The Alt Estate is a large housing estate built in the 1950s around the location of Alt Fold, one of several ancient hamlets that were situated in the area. The Holts Estate, also known as Holts Village, is also within the area of the civil parish. These estates lie within the Oldham part of Alt in the north of the parish area.

==Toponymy==
The name Alt is of Brittonic origin, and is derived from alt, meaning primarily "a cliff" or "a steep height or hill" (cf. Gaelic and Welsh allt).

==History==
Alt is located in the historic parish of Ashton–under–Lyne. Historically part of the Hundred of Salford. The favourable topography of the old settlement (above the river) and the nearby find of a Bronze Age flint adze suggest that the area may have been occupied in prehistoric times. During the Roman period the land was probably cleared of timber for cultivation, but by about AD 550 woodland regeneration suggests a reduced population and a decline in the climate. The land was once more cleared, probably between AD 610 and 740, and finally in about AD 850.

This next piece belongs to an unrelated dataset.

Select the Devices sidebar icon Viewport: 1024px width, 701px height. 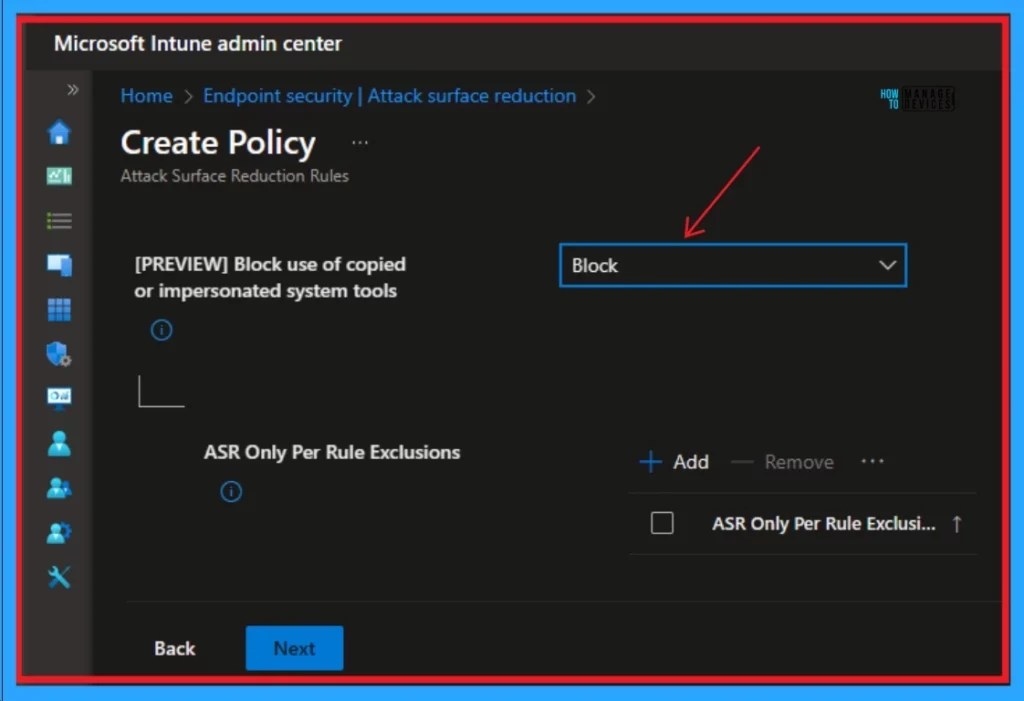[x=59, y=264]
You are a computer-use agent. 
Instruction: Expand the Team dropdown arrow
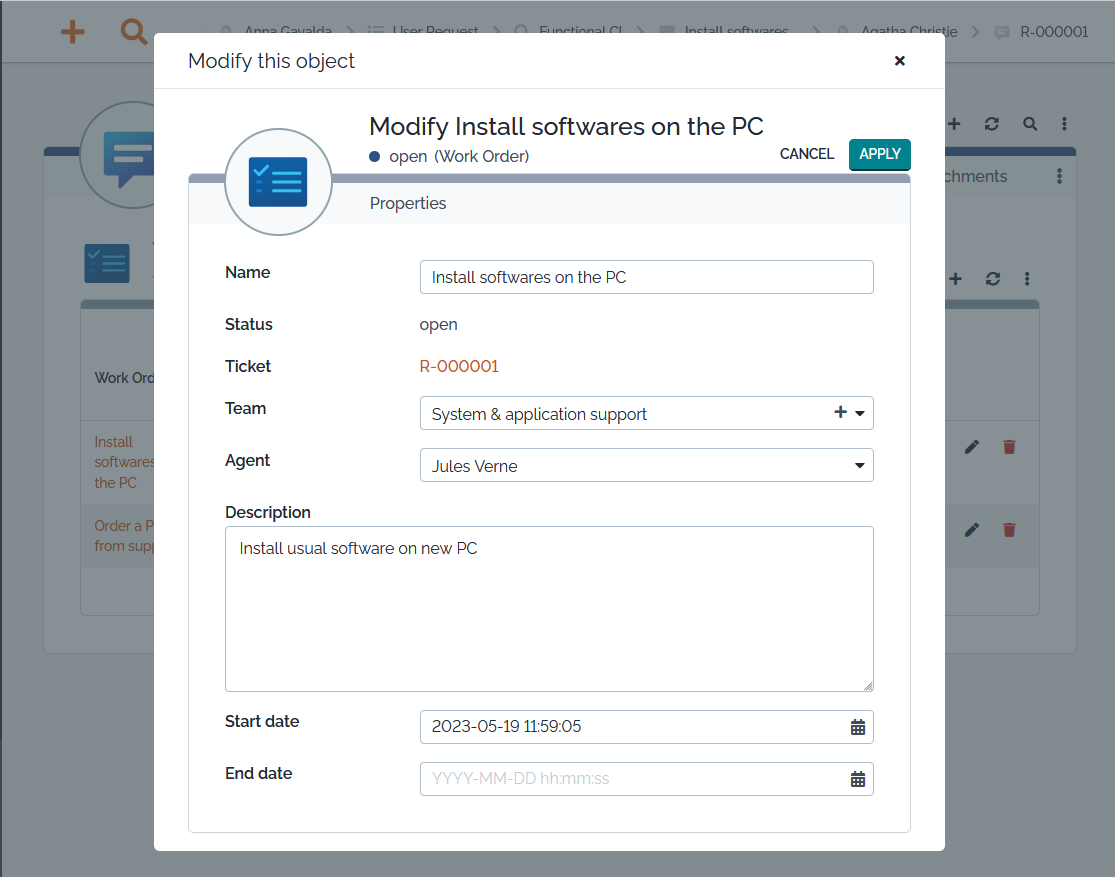pos(860,413)
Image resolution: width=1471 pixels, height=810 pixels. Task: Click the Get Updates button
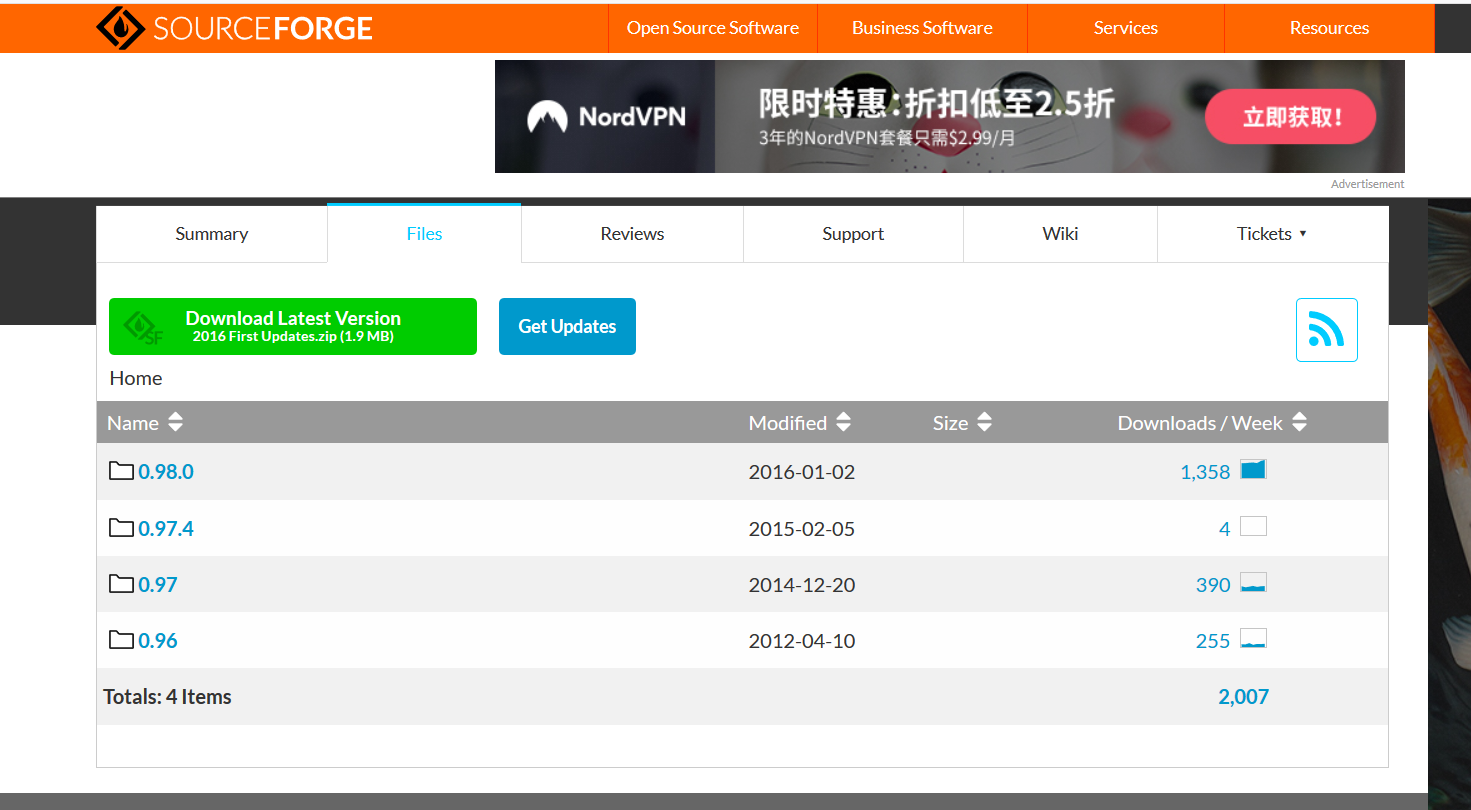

At Domesday in AD 1086, Alt was probably a manor within the parish of Ashton. It is first recorded in the 1200s when Thomas, son of William of Alt claimed land in Palden; the name may derive from the Old Welsh for allt hill or ‘village amongst the hills'. The Old Welsh name of allt suggests the area had an existing population, a community that had survived the Anglo Saxon colonisation of the area in the 7th century AD. The name may also refer to Alder trees in the manor, locally once called owlers.

The hamlet of Alt Fold was situated at the junction of Sommerfield View, Alt Lane and Alt Fold Drive. Originating in the medieval period, was a second hamlet at Pitses, located at the junction of Holts Lane and Abbey Hills Road. James Butterworth the Oldham historian described it in the early 1800s as ‘being surrounded by pools of water'.

Throughout the medieval period the Alt area was probably arable land farmed in strips as part of an open field system, though it may also have included some pasture.

Coal mining in Alt has been known from the early 1700s with pits in Alt and Fairbottom, whilst the name Pitses may indicate the presence of early coal pits.

The abolition of Limehurst Rural District in 1954 enabled the County Borough of Oldham to extend development into the former semi rural area, building the Alt estate and its associated schools, playing fields etc. Development did not however encroach upon Alt Fold, though this ancient area was entirely cleared in the late 1960s.

==Buildings==
South of the Alt Estate lies a semi rural area along Alt Lane. This area contains two grade II listed buildings, Alders Farmhouse and a row of early 19th century cottages known as 'Ten Houses'.

==Amenities==
A local primary school, Alt Academy, serves Alt Estate.

The Oldham Golf Club is located within the parish area.

==Transport==

Bee Network provides service 425 to Holts Village and to Fitton Hill via Glodwick and Oldham.